And on the GH front, there is evidence that GH reduces adipose lipoprotein lipase activity (LPL), and may marginally increase hormone sensitive lipase, but there is a paucity of evidence showing that this translates into increased fat loss: Again we have a case where the biochemistry seems plausible but the real world results just don't pan out:

Regulation of lipoprotein lipase and hormone-sensitive lipase activity and gene expression in adipose and muscle tissue by growth hormone treatment during weight loss in obese patients.

Richelsen B, Pedersen SB, Kristensen K, Borglum JD, Norrelund H, Christiansen JS, Jorgensen JO.
Department of Endocrinology and Metabolism C, Aarhus Amtssygehus, Aarhus University Hospital, Denmark.

We investigated the effect of weight loss together with GH treatment on the activity and gene expression of LPL and hormone-sensitive lipase (HSL) in AT and muscle tissue. A very-low-calorie diet ([VLCD] 740 kcal/d) was given to 18 obese women (body mass index [BMI] > 35 kg/m2) and half of them were treated with GH (0.04 IU/kg) for 4 weeks in a randomized double-blind placebo-controlled study. Subcutaneous fat and muscle biopsies were taken before and after 4 weeks. Weight loss after 4 weeks was similar in the 2 groups, with a reduction of 4.5% (placebo) and 4.6% (GH) and a reduction of FM by 7.4% and 9.0% ([NS] nonsignificant). The weight loss resulted in a small and NS reduction of AT-LPL activity by 20% +/- 12% in the placebo group, but in the GH group, AT-LPL was significantly reduced by 65% +/- 8% (P < .01). Muscle LPL (M-LPL) activity was not affected by the weight loss alone, but a significant reduction was observed in the GH group (20.4% +/- 10%, P < .05). AT-HSL activity was significantly enhanced after weight loss, but GH had no additional effect on this minor increment. This is in accordance with the finding that the increment in free fatty acid (FFA) after weight loss was similar in the 2 groups. GH treatment was associated with a significant reduction of high-density lipoprotein (HDL) cholesterol (P < .05). In conclusion, GH significantly inhibited AT-LPL activity but had no additional effect on the hypocaloric-induced loss of FM, indicating that under such circumstances, AT-LPL does not directly regulate adipose tissue mass. GH was not found to have opposite effects on the activity of LPL in adipose tissue and muscle, since GH treatment reduced them both (by 65% and 20%, respectively). The VLCD-induced weight loss was associated with a minor enhanced activity of AT-HSL with no independent effect of GH. Thus, concerning body weight, FM, and lipolytic activity, treatment with GH offers no extra benefits during a VLCD for 4 weeks.

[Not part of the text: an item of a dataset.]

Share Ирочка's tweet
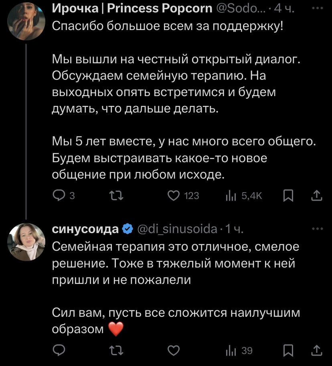 tap(316, 195)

Let's just say this whole area of supplementation is still very controversial. I mean, for instance, tamoxifen also decreases LPL activity but leads to an overall INCREASE in fat mass in some women.

One thing to keep in mind with all of this science (and pseudo-science) is that obese and post menopausal women may not respond the same as young, very lean weight training females.
 
Great post MS! After my brief conversation with my OB GYN about tamox and also other conversations I've had with other doctors, the medical community is WAAYYYY behind in research when it comes to "non traditional" uses for meds - e.g. perfomance enhancing stuff. Information and studies with regard to the bodybuilding community are very limited and even more so for application to women. I guess its up to places like Elite to not provide definitive information (because we are not endorses by the AMA or anything!) but to at least keep as much information, anecodotal or otherwise, circulating, but still approach it with the understanding that it isn't proven fact and only experience and conjecture.

This is a great thread!
 
for those still looking for yohimbine hcl
it is now available in a premix : yohimburn

with respect to estrogen agonist/antagonists like nolvadex- the problem lies in the fact that in many tissues they act like estrogen- oddly this seems to vary somewhat between individuals- so in some it may help with fat loss in others it may hinder it.